> _Aim of the task_
Quote, exactly, the line holding "Click Mason's 1998 data point" and all lines after it to the end of the records below. Exclude pictures.

Segment Start: Task inputs

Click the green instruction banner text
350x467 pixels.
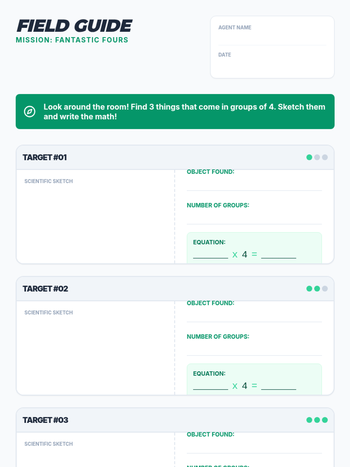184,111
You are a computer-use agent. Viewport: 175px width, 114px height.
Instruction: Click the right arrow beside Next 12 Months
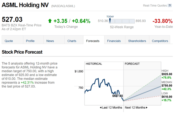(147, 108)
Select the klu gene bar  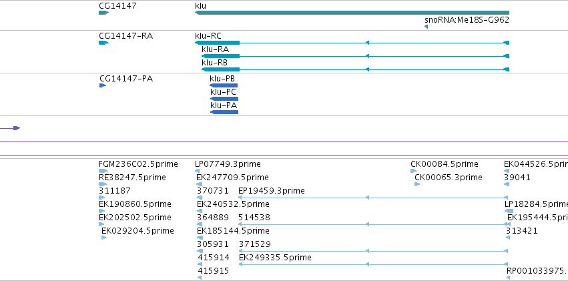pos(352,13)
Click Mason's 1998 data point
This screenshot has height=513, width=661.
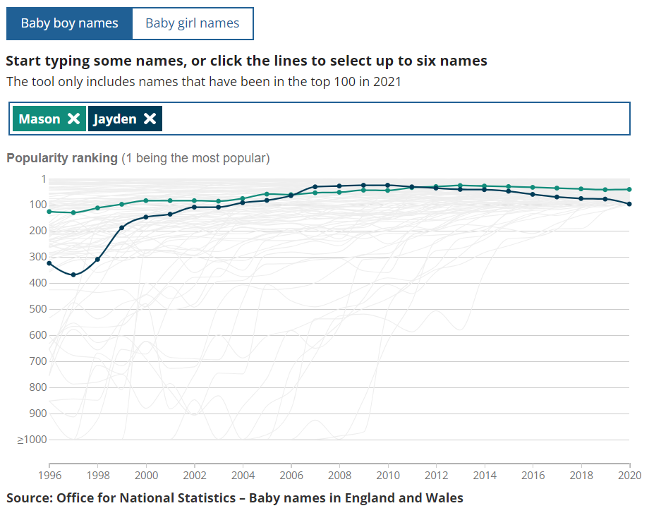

Segment End: Task inputs

> _Response to this exercise_
Click Mason's 1998 data point
This screenshot has height=513, width=661.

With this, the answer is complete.